[Stored data]
:::
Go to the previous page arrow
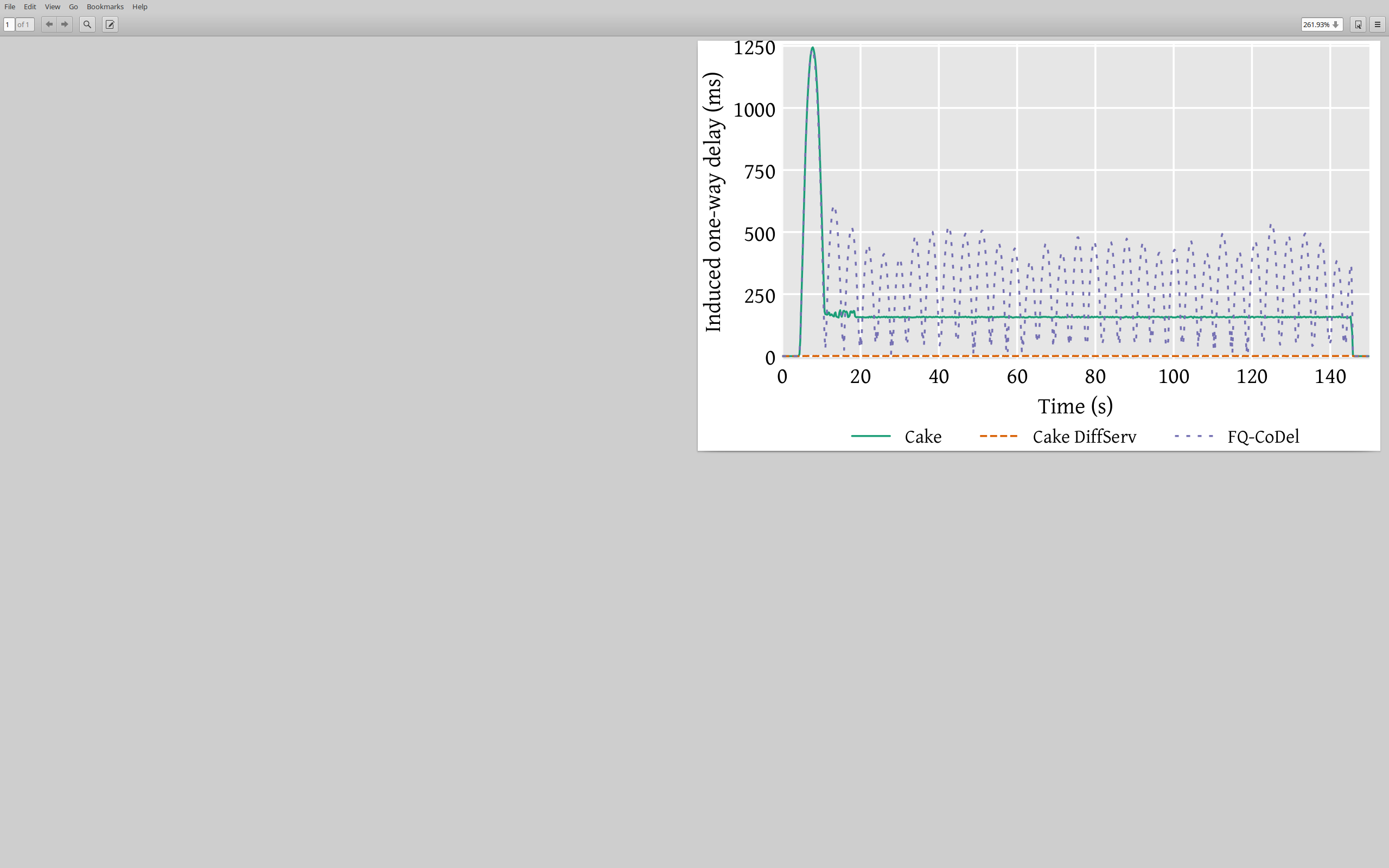 pyautogui.click(x=49, y=24)
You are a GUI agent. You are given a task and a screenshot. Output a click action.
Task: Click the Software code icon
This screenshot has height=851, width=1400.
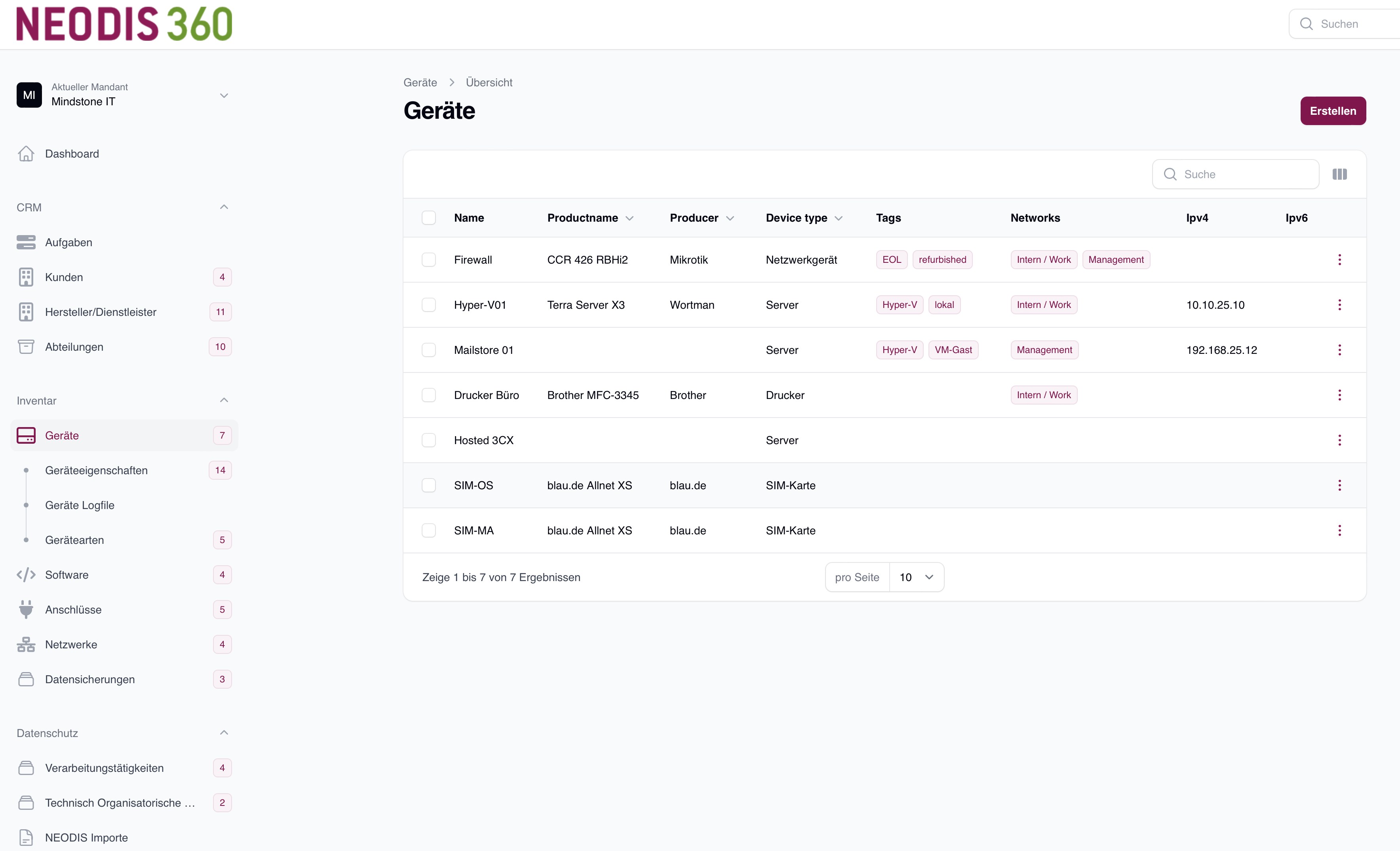point(26,575)
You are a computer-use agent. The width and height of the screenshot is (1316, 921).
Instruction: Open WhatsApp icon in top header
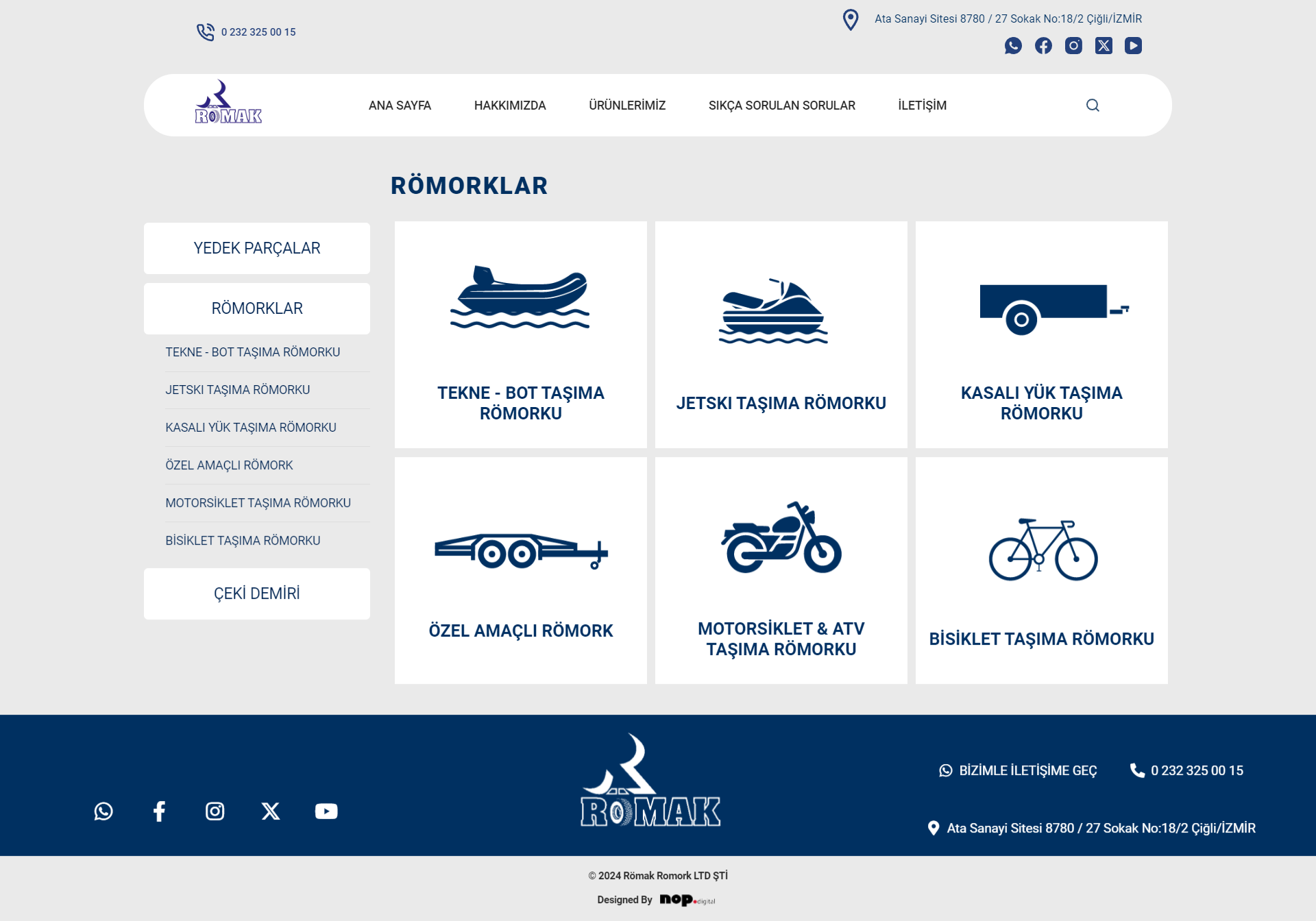(x=1013, y=46)
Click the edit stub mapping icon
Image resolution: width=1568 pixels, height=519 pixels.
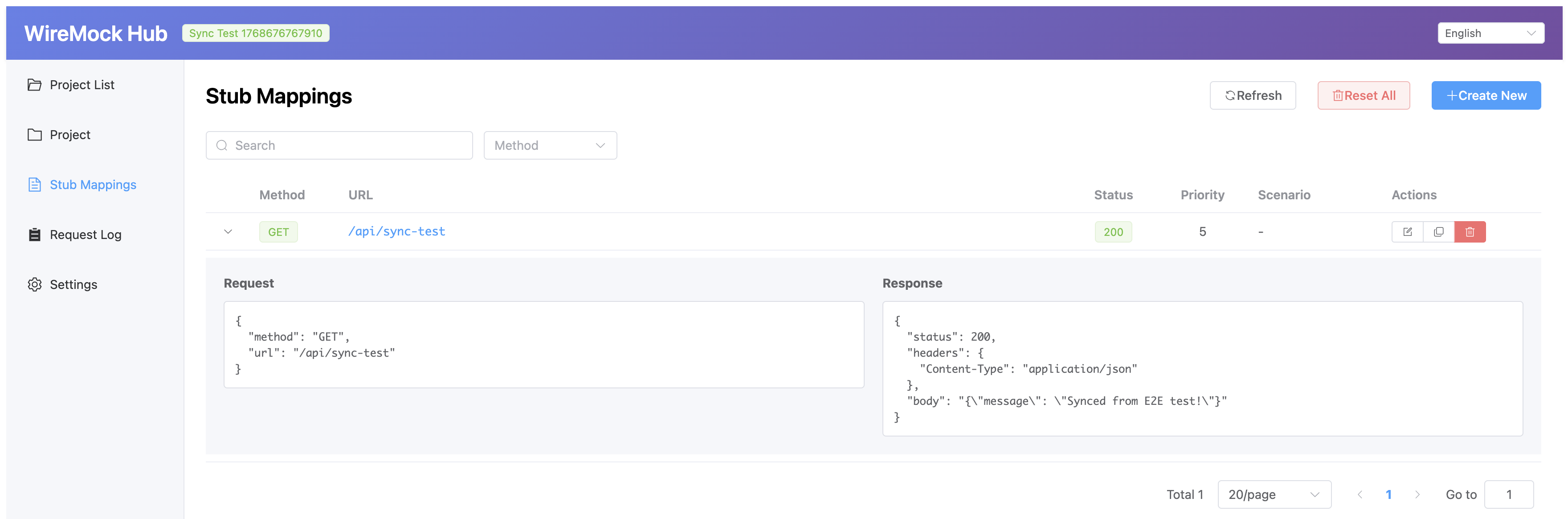coord(1407,231)
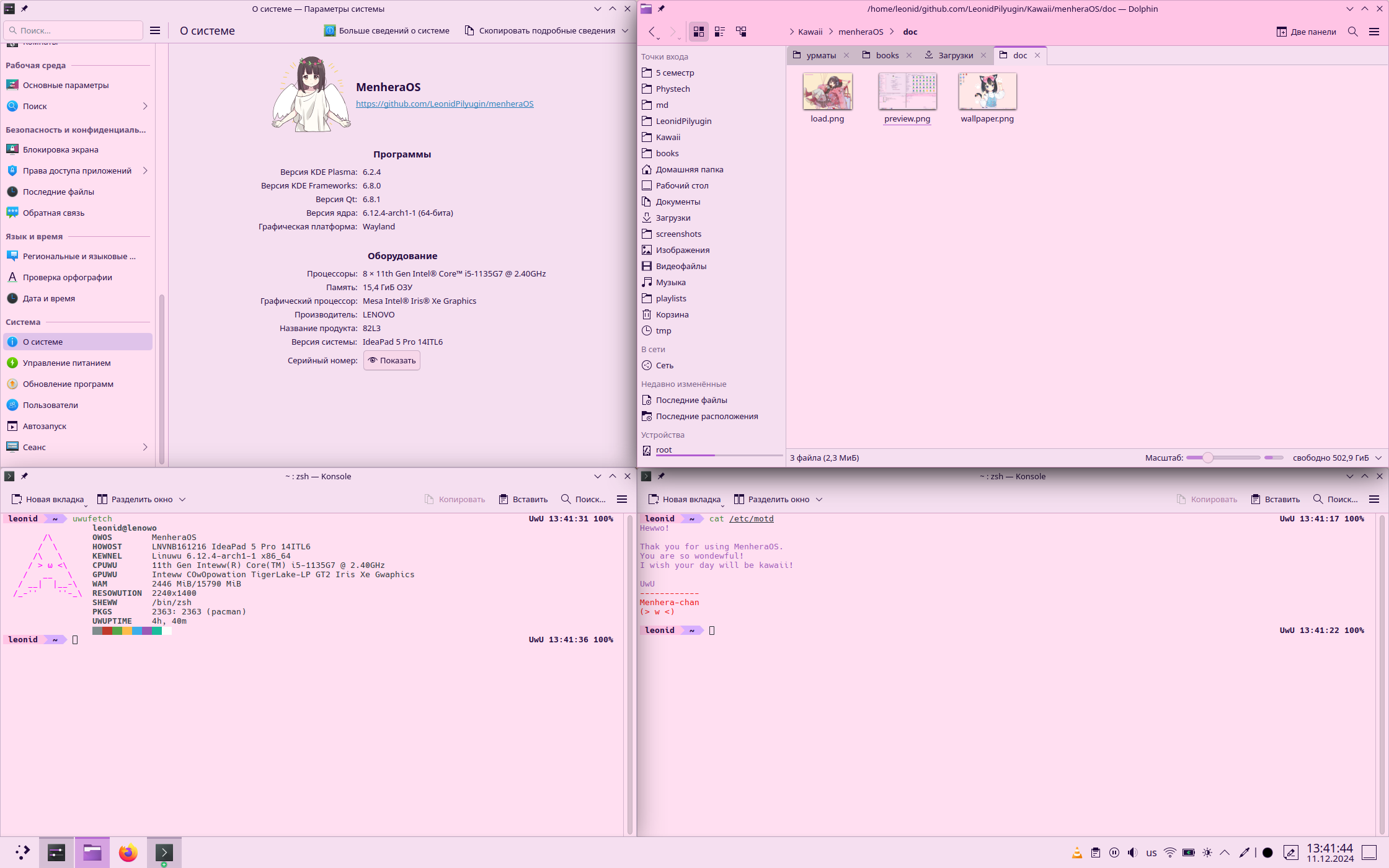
:::
Your assignment: All of the data must be set down exactly, with no pictures included.

Written response:
Go to the previous page arrow
 pyautogui.click(x=49, y=24)
You are a GUI agent. You are given a task and a screenshot. Output a click action.
Task: Click the Software code icon
This screenshot has height=851, width=1400.
point(26,575)
You are a computer-use agent. The width and height of the screenshot is (1316, 921).
Instruction: Open WhatsApp icon in top header
(x=1013, y=46)
Click the edit stub mapping icon
Image resolution: width=1568 pixels, height=519 pixels.
coord(1407,231)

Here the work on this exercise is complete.